Amazon a présenté à Londres une nouvelle génération de son robot Proteus qui concernera ses centres de distribution et à ses agences de livraison. Le commerçant en ligne met en avant un robot mobile capable de comprendre le langage naturel, d’élargir son champ d’action et de s’inscrire dans un programme européen de plus de 10 milliards d’euros.

Le changement le plus visible tient à l’interface. Les salariés pourront parler à Proteus avec un langage simple et conversationnel, comme ils le feraient avec un collègue, sans commandes techniques ni interface de programmation. Amazon décrit un fonctionnement direct : le salarié indique la tâche à accomplir et le robot prend ensuite la main.
Cette évolution redéfinit le rôle confié à Proteus dans les entrepôts.
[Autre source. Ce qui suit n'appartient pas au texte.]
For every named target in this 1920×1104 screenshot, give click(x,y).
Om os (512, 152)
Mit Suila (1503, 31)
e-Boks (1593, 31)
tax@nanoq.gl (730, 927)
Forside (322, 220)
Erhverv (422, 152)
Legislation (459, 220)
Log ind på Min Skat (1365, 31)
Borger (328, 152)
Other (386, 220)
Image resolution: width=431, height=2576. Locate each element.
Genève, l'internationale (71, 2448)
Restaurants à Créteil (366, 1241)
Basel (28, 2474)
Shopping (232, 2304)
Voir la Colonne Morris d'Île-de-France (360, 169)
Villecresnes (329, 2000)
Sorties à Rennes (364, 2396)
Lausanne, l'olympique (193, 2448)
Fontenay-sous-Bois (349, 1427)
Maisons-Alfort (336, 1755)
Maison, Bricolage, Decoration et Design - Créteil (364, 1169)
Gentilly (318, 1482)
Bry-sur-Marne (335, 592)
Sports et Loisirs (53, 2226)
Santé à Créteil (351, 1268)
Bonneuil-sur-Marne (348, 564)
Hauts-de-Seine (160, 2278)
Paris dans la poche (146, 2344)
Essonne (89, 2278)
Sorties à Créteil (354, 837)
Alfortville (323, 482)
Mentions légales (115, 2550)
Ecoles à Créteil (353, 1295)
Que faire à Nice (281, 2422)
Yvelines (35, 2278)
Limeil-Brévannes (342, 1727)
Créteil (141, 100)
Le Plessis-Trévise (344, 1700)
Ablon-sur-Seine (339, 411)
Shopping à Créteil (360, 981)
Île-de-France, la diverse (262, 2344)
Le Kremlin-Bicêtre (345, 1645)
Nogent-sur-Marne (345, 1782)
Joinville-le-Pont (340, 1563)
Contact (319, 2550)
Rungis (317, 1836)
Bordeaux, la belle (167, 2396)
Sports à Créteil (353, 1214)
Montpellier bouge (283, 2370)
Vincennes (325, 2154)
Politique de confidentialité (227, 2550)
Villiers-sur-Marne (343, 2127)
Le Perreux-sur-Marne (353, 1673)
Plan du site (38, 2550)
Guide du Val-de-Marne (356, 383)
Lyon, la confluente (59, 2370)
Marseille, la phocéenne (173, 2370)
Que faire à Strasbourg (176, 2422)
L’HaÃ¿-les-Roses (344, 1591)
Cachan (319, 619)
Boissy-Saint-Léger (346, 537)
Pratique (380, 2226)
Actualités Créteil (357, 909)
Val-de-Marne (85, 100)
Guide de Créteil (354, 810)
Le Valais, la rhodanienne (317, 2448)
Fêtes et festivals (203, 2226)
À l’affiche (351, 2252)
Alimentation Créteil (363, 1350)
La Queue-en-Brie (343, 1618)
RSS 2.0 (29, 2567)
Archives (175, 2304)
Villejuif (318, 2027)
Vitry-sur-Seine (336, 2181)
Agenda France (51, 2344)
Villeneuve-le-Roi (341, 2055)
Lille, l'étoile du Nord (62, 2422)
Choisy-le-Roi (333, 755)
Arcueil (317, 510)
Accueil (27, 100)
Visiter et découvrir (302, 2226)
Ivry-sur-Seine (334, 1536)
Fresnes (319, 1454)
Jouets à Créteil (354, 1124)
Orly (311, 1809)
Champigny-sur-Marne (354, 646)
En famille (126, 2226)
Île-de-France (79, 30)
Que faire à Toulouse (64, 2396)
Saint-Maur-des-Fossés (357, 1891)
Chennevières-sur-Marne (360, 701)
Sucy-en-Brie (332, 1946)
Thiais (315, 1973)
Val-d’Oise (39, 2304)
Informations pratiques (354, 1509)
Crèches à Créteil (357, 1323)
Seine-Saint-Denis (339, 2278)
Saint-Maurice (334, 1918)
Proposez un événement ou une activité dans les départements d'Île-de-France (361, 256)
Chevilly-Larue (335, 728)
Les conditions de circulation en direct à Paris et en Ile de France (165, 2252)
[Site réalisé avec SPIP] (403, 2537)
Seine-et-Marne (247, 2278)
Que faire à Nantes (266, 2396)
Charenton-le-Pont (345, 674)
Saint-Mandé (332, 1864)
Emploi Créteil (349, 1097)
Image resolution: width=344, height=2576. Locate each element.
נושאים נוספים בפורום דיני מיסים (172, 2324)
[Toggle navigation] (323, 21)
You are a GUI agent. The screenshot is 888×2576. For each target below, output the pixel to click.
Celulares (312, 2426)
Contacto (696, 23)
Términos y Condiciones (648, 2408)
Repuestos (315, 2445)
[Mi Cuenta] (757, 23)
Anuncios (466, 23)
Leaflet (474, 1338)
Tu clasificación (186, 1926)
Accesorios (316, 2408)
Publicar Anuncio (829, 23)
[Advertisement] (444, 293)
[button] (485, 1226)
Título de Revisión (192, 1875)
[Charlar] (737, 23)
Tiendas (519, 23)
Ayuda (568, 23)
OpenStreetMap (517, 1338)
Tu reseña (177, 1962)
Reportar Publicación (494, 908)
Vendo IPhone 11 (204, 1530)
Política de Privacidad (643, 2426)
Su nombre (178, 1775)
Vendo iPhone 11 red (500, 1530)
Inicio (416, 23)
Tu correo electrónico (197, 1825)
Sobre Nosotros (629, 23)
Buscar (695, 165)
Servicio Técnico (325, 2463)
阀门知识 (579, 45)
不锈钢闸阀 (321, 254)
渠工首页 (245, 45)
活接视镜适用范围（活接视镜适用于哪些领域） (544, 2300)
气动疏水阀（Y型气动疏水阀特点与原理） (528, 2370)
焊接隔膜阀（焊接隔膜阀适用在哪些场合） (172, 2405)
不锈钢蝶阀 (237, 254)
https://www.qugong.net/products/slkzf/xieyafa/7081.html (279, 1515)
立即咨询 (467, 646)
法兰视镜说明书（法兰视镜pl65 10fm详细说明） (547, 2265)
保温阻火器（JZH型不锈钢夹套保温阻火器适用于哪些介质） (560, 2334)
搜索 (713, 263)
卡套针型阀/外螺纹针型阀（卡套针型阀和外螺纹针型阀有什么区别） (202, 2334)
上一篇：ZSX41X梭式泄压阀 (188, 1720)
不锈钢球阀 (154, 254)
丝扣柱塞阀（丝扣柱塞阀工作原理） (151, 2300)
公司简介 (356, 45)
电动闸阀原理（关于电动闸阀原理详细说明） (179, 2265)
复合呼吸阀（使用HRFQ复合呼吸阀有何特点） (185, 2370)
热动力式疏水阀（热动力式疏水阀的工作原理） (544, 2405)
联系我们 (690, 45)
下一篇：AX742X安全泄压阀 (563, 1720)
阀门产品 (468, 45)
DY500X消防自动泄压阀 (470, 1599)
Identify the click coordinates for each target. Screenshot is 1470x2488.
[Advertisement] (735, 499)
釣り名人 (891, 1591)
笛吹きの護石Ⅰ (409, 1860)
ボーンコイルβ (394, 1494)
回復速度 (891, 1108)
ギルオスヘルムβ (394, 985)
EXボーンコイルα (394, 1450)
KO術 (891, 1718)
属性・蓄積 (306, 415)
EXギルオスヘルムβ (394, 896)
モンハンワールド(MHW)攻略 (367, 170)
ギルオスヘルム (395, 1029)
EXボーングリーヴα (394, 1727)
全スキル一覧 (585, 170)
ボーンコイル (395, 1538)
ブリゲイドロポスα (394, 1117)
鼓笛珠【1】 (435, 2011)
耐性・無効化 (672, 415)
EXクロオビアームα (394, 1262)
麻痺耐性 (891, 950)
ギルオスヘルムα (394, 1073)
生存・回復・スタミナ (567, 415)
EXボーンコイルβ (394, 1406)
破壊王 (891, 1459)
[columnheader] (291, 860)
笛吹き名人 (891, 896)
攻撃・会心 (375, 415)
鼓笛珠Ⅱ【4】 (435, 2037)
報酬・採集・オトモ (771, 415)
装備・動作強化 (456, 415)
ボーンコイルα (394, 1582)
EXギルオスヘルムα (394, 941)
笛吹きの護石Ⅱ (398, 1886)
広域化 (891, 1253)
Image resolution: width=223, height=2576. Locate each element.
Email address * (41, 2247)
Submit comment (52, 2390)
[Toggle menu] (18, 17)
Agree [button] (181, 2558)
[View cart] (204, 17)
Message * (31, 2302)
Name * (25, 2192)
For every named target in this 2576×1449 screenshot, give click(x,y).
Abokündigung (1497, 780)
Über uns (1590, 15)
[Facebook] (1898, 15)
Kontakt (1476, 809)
Le robot doit prendre en charge des manipulations lourdes et des trajets longs afin de libérer du temps pour la gestion des flux de stocks et le contrôle qualité. Amazon associe aussi ce positionnement à un objectif de sécurité sur site.
Proteus change d’échelle dans les sites logistiques
La première version de Proteus travaille aujourd’hui dans les zones de quai des centres de distribution. Elle navigue autour des personnes et transporte des chariots pouvant peser jusqu’à 400 kg sur de longues distances. Amazon indique que cette version est déployée dans 25 centres de distribution aux États-Unis.
La nouvelle génération vise un périmètre beaucoup plus large à l’intérieur des opérations. Amazon prévoit son usage pour transporter des conteneurs à leur arrivée sur un site, les transférer entre les postes de travail et assister les salariés dans l’ensemble des centres de distribution et des agences de livraison. Le système se trouve encore en phase pilote dans les laboratoires d’innovation d’Amazon. Le déploiement en Europe est prévu pour le premier semestre 2027.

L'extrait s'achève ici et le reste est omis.